Selection:
Quilt No.582HIS - Illawarra Historical Society Inc

Illawarra Historical Society Inc
Owner: 
Illawarra Historical Society Inc
Location: 
NSW South Coast
Maker
Maker: 
Ethel Unwin Roberts
Made in
AUSTRALIA NSW
Date: 
1921 - 1940
Description: 
Wholecloth quilt, both sides cretonne in different rose patterns. 120mm double frill matches each side. Padding is possibly hessian bags. It is hand quilted in large stitches in white/cream cotton in strips with circles, diamonds and scrolls repeated.
2070 x 2030mm
History: 

The quilt was made by Ethel Urwin Roberts probably in the 1920s and remained in the family until it was donated to the Illawarra Historical Society Inc by Pat Roberts in late 1984.

(A run of records)
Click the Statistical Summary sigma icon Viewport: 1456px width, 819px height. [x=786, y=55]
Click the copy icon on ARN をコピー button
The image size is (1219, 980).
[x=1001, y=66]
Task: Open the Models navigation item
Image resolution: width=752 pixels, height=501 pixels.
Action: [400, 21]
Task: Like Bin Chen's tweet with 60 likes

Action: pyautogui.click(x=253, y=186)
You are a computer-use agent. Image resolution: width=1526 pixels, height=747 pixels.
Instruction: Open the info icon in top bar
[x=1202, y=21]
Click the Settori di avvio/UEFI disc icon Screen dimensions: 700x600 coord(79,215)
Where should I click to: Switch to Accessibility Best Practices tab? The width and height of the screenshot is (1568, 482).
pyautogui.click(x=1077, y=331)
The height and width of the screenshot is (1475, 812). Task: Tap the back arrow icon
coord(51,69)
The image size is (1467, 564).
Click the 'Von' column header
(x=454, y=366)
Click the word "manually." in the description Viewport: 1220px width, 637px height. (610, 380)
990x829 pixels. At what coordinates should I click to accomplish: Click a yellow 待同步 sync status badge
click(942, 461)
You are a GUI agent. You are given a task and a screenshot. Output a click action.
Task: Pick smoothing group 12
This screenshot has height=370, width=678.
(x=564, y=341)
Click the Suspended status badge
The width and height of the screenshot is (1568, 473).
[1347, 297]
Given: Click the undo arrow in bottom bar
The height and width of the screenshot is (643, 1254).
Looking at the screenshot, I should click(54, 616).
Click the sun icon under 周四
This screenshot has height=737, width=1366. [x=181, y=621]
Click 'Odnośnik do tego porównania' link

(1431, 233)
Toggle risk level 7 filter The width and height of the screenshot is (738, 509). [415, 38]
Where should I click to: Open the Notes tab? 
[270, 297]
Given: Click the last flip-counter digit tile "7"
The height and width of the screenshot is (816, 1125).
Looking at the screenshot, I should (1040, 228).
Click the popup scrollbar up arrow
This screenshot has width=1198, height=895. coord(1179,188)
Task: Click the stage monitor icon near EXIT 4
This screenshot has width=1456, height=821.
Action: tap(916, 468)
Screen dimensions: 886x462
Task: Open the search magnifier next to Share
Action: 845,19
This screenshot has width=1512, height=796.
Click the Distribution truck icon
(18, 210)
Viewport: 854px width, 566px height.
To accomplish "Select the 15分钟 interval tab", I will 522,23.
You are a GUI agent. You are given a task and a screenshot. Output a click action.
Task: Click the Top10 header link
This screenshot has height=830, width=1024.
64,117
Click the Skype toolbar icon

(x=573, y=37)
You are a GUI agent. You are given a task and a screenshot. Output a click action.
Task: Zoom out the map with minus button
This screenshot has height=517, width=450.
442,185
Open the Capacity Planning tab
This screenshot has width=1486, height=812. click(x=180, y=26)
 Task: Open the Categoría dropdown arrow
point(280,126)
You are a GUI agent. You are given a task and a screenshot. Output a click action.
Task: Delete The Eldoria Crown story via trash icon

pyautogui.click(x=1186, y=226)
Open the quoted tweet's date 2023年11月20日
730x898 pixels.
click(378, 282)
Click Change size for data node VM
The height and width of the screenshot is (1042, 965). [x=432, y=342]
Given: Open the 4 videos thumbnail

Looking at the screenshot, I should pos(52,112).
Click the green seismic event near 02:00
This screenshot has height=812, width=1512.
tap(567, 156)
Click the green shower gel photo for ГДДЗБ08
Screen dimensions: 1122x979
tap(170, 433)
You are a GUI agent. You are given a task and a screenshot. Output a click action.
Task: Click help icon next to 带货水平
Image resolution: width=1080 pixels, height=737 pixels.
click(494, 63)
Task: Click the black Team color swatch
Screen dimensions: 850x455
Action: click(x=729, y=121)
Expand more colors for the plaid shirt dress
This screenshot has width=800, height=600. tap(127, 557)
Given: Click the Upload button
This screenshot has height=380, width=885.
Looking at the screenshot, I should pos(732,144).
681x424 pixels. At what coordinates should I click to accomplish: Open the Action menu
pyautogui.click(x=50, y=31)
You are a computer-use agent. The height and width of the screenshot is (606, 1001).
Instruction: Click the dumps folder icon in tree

Directions:
1. According to the quilt record, who donated the quilt to the Illawarra Historical Society Inc?
2. Proceed with the quilt record, writing on from its final sentence.
These listings were taken from a different source.

Set of answers:
1. Pat Roberts donated it in late 1984.

2.
Story: 

Ethel Urwin Roberts 1887 - 1965
Ethel Urwin Smith was born in Bulli NSW in August 1887 and her father, John Urwin Smith' had been killed in the Bulli mine disaster in March the same year. This explosion killed 81 men and boys.
Ethel's mother was Mary Smith, born Dent. She arrived with her parents from the United Kingdom in 1886 and in 1904 married William Roberts a coal miner. They had 2 children, a son William Ernest Roberts born 1905 and a daughter Marjorie born 1916 who died before she was 2 in Australia's flu epidemic.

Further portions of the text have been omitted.